Bottom line: Bond Papers said it about 18 months ago, and overall it remains true - a deal is good.
Both sides wanted it. The provincial government needed the deal, like they needed it 18 months ago. There are some implications of the delay as described below.
Even the memorandum of understanding takes a huge political monkey off Danny Williams' back.
The oil companies get to develop more oil than initially planned for about the same cost as originally proposed.
Much work needs to be done, especially on the local benefits package. The provincial government backgrounder contains conditional language that needs to be sorted out in the detailed negotiations.
As Williams said of Voisey's Bay, the detailed agreement are where the companies can find loopholes, escape hatches and off- ramps to avoid delivering on what they appear to have agreed to deliver.
Let's take a look at some specific issues.
1. Superlative language. Characteristically, the Premier and his energy minister used superlatives to praise their own memorandum of understanding.
Words like "tremendous", "historic" and "off the chart" were flowing easier than API 70 oil.
As a general rule, use of over-the-top language is an indicator of an insecurity in the announcement itself or an effort to offset some deficiencies. Hyperbole is a Danny Williams trademark.

_ _ _

GIVEN EXERCISE A: In the commentary on the oil deal, transcribe everything from "1. Superlative language." down to "API 70 oil.".
GIVEN EXERCISE B: Say whether each statement agrees with the commentary on the oil deal, answering yes or no and quoting the deciding words: (i) The provincial government did not need the deal. (ii) The local benefits package still needs much work. (iii) Hyperbole is called a Danny Williams trademark.

LISTED RECORDS:

_ _ _

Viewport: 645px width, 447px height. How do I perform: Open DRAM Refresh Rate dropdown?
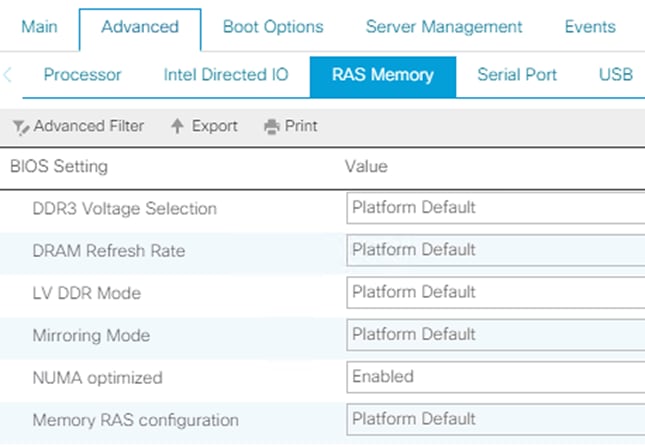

_ _ _

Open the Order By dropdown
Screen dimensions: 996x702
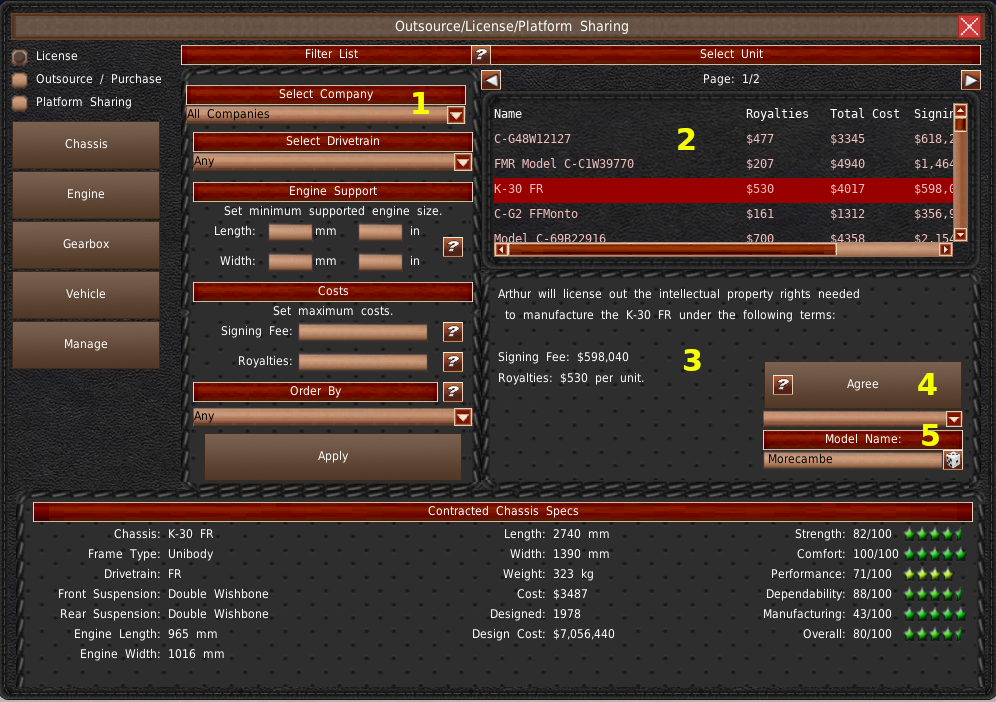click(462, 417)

_ _ _

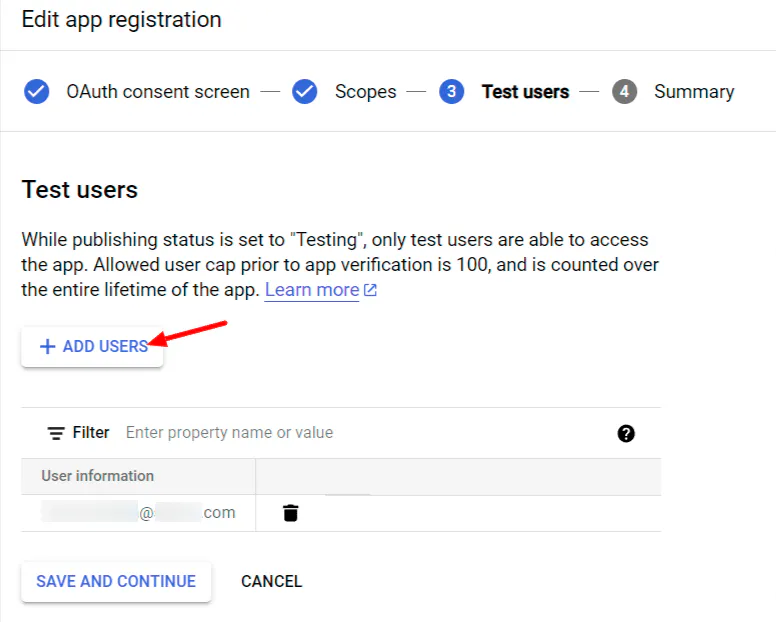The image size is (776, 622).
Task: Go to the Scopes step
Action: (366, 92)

_ _ _

TASK SOLUTION A:
1. Superlative language. Characteristically, the Premier and his energy minister used superlatives to praise their own memorandum of understanding.
Words like "tremendous", "historic" and "off the chart" were flowing easier than API 70 oil.

TASK SOLUTION B:
(i) No: "The provincial government needed the deal, like they needed it 18 months ago."
(ii) Yes: "Much work needs to be done, especially on the local benefits package."
(iii) Yes: "Hyperbole is a Danny Williams trademark."